CNN: Did you discuss the details of the film with her?

JENKINS: Not really. For the most part I didn't want to try to explain that kind of thing to her. She had her own things she wanted people to make movies about. ... I did tell her the period of time, and I did tell her it was focused on the relationship but I didn't get to specific with her.

CNN: While incarcerated she wrote detailed letters to her best friend, and she shared these with you?

JENKINS: Yes, the night before she was executed. All of our letters were leading up to us meeting. We had no idea she would be executed. She was suddenly scheduled to be executed, and it became inappropriate to pursue meeting. I just sort of wrote her, "Look, if there's anything you want me to know, I'll show up" but otherwise, Godspeed you know, I didn't know what I could do.

And the night before she was executed she and her best friend made the decision to open up the letters to Charlize and I.

CNN: Did the letters help you determine the course of events?

JENKINS: I had already written the script.
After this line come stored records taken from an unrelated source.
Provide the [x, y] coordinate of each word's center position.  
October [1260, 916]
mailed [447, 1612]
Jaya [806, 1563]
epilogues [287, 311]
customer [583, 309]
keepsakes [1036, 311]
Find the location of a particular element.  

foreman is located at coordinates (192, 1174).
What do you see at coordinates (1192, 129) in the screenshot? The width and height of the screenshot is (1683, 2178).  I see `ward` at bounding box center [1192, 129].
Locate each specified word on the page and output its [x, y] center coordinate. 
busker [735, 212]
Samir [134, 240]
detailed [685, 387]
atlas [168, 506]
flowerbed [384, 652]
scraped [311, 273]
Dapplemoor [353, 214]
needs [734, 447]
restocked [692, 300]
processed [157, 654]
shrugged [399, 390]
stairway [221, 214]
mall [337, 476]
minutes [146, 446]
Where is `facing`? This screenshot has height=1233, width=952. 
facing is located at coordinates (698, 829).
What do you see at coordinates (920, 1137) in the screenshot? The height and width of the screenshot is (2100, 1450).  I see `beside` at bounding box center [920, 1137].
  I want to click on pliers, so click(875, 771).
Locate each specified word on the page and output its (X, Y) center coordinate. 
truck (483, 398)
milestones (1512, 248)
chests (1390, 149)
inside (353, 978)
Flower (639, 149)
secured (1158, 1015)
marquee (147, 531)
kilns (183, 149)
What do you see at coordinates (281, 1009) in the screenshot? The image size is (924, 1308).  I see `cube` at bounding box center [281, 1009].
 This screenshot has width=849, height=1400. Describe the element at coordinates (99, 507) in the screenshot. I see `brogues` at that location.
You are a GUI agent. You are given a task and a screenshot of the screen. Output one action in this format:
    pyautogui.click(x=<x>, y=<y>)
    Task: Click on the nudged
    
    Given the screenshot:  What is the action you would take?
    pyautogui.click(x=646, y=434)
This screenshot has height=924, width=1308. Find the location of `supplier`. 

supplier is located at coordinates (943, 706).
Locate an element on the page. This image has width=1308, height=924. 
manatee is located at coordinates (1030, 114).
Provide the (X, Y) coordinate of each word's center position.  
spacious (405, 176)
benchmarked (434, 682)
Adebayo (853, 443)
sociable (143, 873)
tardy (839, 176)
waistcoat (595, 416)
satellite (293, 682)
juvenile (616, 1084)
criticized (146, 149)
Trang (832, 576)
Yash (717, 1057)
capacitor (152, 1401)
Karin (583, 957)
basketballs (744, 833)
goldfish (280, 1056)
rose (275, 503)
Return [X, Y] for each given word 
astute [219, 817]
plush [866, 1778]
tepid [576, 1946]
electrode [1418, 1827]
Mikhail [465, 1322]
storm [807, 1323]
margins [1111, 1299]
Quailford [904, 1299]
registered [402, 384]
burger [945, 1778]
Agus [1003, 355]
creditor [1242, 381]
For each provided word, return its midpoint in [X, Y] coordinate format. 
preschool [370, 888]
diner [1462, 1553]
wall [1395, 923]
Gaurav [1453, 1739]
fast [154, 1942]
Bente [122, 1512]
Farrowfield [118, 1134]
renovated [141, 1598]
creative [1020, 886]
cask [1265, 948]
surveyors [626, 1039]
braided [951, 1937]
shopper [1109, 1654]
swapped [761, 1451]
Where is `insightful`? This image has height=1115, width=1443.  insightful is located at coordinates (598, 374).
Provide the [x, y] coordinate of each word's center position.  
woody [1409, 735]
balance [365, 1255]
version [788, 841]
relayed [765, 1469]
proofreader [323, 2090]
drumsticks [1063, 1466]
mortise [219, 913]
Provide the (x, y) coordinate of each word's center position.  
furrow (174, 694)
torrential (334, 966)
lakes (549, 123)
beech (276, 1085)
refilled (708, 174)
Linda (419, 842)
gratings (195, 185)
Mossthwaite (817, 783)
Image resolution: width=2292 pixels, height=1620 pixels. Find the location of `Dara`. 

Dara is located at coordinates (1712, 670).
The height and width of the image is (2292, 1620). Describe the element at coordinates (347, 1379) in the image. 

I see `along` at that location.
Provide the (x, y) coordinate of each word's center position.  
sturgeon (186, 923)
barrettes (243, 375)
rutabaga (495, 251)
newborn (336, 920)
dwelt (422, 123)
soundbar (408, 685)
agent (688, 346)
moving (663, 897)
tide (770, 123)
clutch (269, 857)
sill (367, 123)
A lot of it [the letters] supported, which felt great. I realized I was on the right track.

Monster
Christina Ricci and Charlize Theron in "Monster."

But I also had so much information before I started writing it too. The letters enriched the story with such detail, and the performance with such detail.

CNN: How did you do the rest of the research?

JENKINS: Court documents ... lots of footage of her interviews, all of the transcripts and depositions from those trials. There have been a ton of books written about them. And talking to [Aileen].

CNN: How was Charlize Theron's transformation into Wuornos accomplished?

JENKINS: That is a great testament to our makeup artist. She was unbelievable. But the interesting part was how all of us, including [Theron's makeup artist] Toni G, were working straight from character. It was so much less like, "Let's look at this person and now let's make Charlize look fat and ugly and look just like her." That wasn't our process at all.

Charlize and I didn't have enough time to really prepare for this movie and we just went head-first straight into research and character, and that constantly was informing new details about Aileen and why she looked the way she did. So, this great transformation that has become a big topic now was never a conscious thought on our mind. It's amazing how extreme it ended up being at the end of the day.

CNN: It was pretty shocking.

JENKINS: Yeah, just shocking because it was little details. It was, "Oh, she was homeless. She lived on the street in bad weather. OK, well that means sun damage." Well, then we addressed the sun damage. She was insecure about her hair, OK, well, then we address the hair. It was little little layers and then suddenly she's Aileen.

CNN: You had a lot of details in the film, including shooting scenes in the Last Resort, the bar Wuornos used to visit.

JENKINS: All those details in the film were meticulously worked on. I am really obsessive about those details and so is Charlize. I can't stand characters with contradictory information. And that's the reason why, hopefully, there's the level of reality there -- because we made that reality.

CNN: This is Theron's first attempt at producing. How was working with her in that regard?

JENKINS: It was great. She really signed on as producer because I think that she knew, as did I, that there is a long hard road for a movie like this. And [the movie] can get pushed and pulled in all kinds of different directions. So instead of being this ... overlord as producer ... she really just put herself in a position where she could really defend what it was we wanted to do. And fight for it.

CNN: And working with Christina Ricci?

JENKINS: The thing about Christina is, she is the great unsung hero of this entire film. It's unbelievable for an actor as powerful and beautiful and in her height to have taken on a role like this.

We're now in a situation where Charlize -- and she deserves every ounce of it -- is just being showered with all the attention. But the amazing thing is, Christina took this role knowing that it would go down that way. And that's a shocking thing for an actor like her to do. She follows her heart and does what she believes in.